We are led into the forest, each of us is completely dependent on the person in front of us and is responsible for the one behind. When I signed up for the NWTA, I was about to spend the weekend exploring a more developed brand of masculinity. This is definitely not what I expected.
WHAT IS IT LIKE it starts: on Friday afternoon, I drive up to a low cinderblock building on the first day of the retreat. A chubby dude in a cowboy hat is the first sign that the weekend will not be as cozy as I expected. After I park, he walks over and silently looks, as if he is already a sergeant, already angry at me. Seriously? I think.
NWTA is the hallmark of the ManKind Project (MKP), a nonprofit organization with 24 chapters throughout the United States. The purpose of the retreat is to help visitors explore a more developed state of masculinity through communication and expression. So what's up with the old dude? “Follow me,” he growls, then heads toward the building.

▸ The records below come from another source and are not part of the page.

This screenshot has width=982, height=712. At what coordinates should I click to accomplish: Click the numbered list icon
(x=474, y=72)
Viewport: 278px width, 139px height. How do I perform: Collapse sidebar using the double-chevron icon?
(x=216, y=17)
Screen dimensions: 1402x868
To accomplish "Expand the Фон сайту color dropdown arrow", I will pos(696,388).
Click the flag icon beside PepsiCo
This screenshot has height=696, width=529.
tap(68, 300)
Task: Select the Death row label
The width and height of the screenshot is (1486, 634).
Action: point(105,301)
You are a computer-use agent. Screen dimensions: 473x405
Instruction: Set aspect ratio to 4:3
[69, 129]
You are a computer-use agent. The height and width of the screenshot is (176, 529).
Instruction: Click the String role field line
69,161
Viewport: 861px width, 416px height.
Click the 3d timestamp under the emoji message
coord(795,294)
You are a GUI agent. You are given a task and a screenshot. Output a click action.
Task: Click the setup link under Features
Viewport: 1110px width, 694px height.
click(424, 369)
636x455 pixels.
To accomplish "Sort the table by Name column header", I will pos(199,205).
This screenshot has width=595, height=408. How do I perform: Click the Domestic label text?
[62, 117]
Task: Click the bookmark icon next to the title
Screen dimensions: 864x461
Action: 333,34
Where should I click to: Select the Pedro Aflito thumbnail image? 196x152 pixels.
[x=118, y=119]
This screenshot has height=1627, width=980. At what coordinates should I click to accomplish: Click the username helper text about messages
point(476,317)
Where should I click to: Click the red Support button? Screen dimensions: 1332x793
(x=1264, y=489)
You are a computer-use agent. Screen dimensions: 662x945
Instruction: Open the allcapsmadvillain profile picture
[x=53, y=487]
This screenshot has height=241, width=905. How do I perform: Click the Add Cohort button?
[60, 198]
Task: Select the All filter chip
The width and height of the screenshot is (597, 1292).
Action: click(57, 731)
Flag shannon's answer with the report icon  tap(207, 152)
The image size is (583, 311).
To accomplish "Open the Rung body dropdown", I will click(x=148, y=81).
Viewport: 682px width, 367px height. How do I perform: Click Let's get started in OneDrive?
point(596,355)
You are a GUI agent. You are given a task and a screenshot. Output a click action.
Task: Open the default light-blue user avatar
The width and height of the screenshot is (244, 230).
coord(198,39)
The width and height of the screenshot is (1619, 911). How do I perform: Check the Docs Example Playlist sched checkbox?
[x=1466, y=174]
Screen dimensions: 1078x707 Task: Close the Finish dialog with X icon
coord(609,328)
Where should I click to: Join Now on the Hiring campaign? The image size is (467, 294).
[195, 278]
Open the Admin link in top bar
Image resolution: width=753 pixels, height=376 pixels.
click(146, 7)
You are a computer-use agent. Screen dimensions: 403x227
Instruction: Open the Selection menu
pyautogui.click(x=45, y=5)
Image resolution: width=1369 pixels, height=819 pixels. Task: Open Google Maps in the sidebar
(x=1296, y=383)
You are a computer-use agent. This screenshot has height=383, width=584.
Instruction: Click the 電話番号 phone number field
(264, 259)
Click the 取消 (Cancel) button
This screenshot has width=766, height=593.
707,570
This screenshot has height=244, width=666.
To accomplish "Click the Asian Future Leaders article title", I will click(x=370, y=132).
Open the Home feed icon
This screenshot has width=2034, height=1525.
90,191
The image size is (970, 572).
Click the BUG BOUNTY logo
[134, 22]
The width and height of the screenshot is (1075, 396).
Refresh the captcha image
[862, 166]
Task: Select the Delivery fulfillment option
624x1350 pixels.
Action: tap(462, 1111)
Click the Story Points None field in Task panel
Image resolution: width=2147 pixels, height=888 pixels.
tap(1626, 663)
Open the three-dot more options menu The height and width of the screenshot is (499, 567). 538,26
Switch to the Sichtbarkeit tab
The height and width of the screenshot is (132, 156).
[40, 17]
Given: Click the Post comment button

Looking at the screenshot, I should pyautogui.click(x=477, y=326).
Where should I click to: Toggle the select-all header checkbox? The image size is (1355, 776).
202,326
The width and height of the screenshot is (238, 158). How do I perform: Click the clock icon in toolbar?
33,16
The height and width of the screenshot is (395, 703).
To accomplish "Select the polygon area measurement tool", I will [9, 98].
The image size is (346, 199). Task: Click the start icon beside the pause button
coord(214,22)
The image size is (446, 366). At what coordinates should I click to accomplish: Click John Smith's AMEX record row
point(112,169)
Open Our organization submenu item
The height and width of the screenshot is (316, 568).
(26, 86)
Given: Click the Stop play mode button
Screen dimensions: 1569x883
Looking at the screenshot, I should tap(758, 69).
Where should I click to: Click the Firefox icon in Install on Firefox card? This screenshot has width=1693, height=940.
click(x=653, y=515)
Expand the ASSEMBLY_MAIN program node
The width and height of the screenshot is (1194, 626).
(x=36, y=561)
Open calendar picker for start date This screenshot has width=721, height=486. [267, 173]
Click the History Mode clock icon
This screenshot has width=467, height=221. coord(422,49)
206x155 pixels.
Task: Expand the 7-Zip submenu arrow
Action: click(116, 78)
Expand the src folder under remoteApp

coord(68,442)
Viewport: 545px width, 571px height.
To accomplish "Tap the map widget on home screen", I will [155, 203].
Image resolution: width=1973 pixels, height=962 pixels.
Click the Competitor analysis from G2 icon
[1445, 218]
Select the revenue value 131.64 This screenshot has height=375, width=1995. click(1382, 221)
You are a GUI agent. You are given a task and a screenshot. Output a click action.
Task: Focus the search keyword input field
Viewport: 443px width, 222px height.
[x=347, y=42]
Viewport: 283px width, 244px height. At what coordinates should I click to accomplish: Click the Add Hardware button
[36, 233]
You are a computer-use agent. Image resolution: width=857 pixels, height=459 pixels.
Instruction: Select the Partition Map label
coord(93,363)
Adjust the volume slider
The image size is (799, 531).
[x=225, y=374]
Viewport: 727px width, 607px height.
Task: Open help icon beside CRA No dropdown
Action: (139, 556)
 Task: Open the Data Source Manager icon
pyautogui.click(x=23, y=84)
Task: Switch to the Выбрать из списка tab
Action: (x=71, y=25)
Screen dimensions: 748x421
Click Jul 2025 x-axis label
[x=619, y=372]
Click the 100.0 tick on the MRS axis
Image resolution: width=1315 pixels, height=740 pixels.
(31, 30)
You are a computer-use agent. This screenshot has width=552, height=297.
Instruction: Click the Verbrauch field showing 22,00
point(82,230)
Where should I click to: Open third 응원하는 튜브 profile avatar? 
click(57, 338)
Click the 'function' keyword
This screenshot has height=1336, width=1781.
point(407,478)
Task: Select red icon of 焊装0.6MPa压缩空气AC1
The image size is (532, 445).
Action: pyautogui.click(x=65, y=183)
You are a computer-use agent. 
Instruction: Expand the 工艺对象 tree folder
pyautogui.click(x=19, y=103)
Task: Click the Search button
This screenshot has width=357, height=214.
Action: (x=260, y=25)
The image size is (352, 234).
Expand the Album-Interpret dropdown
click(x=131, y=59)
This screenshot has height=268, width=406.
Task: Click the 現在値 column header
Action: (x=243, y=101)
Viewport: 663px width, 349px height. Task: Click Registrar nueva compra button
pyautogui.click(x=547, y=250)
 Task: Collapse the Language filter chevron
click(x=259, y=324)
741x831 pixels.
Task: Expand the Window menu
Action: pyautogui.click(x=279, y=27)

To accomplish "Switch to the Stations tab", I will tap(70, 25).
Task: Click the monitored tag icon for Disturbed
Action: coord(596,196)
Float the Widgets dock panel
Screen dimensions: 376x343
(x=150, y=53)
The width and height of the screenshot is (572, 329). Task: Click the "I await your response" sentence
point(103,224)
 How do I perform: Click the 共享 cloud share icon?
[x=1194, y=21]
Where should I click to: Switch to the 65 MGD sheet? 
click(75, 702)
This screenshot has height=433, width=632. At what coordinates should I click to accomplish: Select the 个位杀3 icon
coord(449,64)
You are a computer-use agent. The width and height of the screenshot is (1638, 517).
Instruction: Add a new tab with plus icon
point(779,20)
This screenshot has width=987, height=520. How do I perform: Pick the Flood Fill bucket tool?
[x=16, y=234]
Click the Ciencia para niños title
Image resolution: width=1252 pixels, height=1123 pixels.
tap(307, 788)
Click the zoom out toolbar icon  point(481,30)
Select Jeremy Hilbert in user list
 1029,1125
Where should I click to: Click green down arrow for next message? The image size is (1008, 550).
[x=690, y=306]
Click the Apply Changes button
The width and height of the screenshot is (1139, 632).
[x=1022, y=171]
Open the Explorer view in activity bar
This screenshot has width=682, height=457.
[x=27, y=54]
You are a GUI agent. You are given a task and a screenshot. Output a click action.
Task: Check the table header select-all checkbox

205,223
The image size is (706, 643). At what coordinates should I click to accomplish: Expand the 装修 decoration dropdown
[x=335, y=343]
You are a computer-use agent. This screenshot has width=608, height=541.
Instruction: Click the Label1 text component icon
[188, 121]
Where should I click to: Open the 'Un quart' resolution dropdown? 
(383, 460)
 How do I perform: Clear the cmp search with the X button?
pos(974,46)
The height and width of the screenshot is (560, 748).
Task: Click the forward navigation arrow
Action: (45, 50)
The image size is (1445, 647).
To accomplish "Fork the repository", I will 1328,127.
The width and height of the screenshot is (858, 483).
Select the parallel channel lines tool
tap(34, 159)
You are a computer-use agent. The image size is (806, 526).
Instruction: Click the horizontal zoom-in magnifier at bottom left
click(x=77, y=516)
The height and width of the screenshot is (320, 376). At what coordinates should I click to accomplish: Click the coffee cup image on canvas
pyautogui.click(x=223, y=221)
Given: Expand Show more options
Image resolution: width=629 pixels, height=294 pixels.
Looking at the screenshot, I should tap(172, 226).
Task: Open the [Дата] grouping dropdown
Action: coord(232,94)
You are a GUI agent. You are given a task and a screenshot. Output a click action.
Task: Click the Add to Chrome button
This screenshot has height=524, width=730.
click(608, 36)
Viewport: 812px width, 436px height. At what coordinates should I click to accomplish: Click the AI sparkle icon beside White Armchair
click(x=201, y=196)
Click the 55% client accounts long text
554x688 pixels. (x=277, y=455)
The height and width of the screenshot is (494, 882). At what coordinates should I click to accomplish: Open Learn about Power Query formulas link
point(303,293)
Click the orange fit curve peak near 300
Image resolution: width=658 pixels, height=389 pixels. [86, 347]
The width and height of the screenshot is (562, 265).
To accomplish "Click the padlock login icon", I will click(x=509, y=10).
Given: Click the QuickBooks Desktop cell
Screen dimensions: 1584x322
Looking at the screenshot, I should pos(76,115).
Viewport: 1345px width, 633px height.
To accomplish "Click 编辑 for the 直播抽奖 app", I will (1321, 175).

I follow him, dragging my bag and sleeping bag. He leads me into a dim cave room and points to a guy at the table where I give my phone, keys and wallet. I was photographed and got number 7. This is the first step that separates us from the known world and directs us to the unknown. My bags are searched by two men who were clearly warned that I was dealing with fentanyl. Another guy accused me of smuggling. But working here seems pointless. In addition, I signed up for this.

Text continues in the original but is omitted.